Please convert the material below, from the line with "The image size is (512, 653)." up to and including the line with "Action: click(823, 25)", into a Markdown table with the columns Row and Line, leaving out any blank lines. Give only that table.

Start Input data

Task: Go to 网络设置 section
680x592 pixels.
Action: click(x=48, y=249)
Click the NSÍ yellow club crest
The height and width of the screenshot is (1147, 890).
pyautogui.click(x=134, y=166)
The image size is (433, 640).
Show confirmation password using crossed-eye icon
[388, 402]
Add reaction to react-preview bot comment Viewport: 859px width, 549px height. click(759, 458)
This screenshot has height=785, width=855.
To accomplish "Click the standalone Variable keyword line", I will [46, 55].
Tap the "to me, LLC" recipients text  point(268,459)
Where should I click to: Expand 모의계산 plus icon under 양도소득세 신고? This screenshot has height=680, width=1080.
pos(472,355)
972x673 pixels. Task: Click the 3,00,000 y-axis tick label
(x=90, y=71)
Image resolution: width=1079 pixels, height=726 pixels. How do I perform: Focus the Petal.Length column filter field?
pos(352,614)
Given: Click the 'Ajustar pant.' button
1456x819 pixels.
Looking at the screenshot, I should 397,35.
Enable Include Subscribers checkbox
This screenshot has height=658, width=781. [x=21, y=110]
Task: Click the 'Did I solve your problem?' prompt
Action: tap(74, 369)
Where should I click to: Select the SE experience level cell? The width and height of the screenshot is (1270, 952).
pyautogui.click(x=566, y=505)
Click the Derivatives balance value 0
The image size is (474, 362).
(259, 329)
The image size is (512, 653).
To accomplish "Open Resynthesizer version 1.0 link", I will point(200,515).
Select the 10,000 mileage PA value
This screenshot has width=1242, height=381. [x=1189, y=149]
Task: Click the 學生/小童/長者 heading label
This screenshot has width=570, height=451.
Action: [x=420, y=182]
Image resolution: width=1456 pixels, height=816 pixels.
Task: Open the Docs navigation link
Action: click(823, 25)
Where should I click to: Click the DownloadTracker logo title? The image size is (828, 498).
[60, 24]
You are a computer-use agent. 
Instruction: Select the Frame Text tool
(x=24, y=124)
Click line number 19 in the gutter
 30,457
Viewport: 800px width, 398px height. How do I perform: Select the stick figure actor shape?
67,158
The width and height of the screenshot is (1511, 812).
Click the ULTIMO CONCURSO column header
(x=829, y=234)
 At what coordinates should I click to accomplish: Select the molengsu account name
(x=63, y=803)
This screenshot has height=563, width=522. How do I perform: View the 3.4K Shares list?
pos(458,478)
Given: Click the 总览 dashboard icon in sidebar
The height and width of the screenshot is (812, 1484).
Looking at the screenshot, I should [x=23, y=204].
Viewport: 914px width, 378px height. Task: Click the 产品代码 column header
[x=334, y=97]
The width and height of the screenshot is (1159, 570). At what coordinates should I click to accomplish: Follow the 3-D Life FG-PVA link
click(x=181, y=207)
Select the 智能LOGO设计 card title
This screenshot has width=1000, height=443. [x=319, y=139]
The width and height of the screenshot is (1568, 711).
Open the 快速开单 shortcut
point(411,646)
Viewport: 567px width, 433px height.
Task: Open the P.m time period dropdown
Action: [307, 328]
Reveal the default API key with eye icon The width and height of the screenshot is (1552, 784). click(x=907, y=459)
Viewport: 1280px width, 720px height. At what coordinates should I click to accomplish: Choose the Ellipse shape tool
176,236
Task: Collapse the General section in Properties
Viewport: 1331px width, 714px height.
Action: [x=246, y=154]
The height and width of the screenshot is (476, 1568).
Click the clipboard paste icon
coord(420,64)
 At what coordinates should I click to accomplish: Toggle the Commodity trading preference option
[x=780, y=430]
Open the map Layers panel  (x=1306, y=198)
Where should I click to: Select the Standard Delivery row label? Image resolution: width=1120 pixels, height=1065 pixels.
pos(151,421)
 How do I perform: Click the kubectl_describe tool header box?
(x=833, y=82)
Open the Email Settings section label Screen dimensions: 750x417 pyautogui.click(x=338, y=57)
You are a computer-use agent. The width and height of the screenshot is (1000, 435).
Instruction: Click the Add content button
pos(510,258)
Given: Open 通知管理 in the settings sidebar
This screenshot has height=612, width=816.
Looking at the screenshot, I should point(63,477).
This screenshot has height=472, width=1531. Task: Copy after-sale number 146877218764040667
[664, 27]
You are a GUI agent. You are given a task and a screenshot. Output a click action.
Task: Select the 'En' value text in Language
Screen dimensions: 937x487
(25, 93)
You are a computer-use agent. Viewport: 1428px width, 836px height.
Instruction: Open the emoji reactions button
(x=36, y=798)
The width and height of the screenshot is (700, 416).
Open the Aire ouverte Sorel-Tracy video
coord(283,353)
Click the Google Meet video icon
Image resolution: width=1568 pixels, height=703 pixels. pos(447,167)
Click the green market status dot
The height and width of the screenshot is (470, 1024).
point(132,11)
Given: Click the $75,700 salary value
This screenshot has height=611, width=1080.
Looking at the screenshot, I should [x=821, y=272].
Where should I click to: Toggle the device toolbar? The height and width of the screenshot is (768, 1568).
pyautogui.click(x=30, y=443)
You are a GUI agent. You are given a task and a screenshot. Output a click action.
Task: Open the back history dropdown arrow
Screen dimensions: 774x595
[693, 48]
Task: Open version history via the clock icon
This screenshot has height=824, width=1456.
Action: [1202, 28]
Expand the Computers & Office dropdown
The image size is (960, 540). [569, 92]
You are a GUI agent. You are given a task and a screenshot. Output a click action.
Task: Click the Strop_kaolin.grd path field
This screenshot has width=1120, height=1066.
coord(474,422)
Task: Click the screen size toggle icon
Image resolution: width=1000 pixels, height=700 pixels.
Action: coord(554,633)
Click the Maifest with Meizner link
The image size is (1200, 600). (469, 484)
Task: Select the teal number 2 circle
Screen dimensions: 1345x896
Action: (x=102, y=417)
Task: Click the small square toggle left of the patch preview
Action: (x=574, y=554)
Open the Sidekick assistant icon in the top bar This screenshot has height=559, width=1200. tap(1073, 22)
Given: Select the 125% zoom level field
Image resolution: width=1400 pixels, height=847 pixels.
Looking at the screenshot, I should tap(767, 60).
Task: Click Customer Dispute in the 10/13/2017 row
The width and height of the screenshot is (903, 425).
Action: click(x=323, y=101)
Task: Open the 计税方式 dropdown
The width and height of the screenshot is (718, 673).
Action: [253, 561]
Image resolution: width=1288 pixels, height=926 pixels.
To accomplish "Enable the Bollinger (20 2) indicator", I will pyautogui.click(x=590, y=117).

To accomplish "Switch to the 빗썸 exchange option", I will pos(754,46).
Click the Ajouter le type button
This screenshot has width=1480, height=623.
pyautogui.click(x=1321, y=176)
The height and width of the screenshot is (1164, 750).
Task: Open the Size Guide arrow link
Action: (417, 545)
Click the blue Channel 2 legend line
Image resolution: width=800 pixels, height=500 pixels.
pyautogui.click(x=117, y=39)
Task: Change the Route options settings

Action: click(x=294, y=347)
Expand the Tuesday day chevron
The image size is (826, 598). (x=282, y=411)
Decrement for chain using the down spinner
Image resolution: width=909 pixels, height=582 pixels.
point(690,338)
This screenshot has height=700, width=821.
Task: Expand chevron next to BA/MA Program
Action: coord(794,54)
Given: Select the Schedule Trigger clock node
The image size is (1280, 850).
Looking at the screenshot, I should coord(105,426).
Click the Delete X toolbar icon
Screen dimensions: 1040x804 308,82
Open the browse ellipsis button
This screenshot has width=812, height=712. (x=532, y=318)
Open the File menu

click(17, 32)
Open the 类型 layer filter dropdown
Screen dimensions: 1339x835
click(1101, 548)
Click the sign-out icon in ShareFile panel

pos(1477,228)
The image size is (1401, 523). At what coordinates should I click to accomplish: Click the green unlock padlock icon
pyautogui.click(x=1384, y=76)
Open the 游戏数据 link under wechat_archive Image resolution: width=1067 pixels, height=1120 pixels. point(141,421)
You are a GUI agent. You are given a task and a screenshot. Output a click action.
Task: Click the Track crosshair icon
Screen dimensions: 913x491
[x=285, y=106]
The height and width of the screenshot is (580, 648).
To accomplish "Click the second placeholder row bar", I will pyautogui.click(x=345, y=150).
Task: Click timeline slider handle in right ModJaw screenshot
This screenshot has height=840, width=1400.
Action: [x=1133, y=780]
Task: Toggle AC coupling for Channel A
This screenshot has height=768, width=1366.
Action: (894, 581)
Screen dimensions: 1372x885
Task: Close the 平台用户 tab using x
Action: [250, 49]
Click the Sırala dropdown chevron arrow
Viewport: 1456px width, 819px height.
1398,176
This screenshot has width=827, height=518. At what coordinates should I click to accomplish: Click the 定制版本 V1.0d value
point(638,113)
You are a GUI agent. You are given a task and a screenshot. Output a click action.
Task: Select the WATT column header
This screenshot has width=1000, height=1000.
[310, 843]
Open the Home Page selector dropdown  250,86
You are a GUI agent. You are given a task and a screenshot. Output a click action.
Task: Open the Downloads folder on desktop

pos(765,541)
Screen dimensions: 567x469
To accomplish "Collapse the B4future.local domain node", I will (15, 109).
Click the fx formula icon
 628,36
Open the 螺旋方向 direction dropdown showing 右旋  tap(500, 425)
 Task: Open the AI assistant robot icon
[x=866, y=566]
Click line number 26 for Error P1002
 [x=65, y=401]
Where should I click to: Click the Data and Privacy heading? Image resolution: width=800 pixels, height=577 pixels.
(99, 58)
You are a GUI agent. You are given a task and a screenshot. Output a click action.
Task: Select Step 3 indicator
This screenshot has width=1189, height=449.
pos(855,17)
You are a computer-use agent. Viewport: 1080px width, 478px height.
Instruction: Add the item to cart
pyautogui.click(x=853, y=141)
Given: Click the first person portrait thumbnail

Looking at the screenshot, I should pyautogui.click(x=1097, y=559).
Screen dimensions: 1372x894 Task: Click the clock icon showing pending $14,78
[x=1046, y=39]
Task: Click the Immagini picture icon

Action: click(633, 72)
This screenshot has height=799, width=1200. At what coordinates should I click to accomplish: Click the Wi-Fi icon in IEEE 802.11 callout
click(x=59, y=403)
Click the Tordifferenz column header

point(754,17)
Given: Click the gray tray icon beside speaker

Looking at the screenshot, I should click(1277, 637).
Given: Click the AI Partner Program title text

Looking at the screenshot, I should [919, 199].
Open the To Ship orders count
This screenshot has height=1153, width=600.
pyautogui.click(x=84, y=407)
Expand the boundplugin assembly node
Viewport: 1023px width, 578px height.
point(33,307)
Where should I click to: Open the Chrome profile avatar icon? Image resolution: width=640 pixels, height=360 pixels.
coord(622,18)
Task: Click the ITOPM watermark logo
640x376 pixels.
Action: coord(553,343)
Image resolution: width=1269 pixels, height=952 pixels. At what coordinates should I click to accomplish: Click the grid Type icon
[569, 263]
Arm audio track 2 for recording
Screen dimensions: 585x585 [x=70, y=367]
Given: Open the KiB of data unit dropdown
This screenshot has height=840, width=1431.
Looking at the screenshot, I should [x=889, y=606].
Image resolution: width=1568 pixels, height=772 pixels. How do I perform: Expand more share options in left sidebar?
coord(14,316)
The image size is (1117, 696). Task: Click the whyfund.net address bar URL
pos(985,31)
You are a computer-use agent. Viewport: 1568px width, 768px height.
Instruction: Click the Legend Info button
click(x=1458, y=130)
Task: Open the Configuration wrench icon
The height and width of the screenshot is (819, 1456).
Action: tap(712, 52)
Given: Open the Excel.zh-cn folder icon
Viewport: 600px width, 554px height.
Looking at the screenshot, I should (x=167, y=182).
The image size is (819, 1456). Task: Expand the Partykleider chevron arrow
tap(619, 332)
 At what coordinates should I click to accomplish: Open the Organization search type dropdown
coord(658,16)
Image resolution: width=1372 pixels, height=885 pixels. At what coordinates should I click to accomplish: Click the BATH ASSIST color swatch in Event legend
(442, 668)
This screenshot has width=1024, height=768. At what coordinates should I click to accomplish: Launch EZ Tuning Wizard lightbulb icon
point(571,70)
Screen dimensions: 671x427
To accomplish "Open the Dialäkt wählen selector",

End Input data

▶ **Answer below**
| Row | Line |
|---|---|
| 1 | The image size is (512, 653). |
| 2 | To accomplish "Open Resynthesizer version 1.0 link", I will point(200,515). |
| 3 | Select the 10,000 mileage PA value |
| 4 | This screenshot has width=1242, height=381. [x=1189, y=149] |
| 5 | Task: Click the 學生/小童/長者 heading label |
| 6 | This screenshot has width=570, height=451. |
| 7 | Action: [x=420, y=182] |
| 8 | Image resolution: width=1456 pixels, height=816 pixels. |
| 9 | Task: Open the Docs navigation link |
| 10 | Action: click(823, 25) |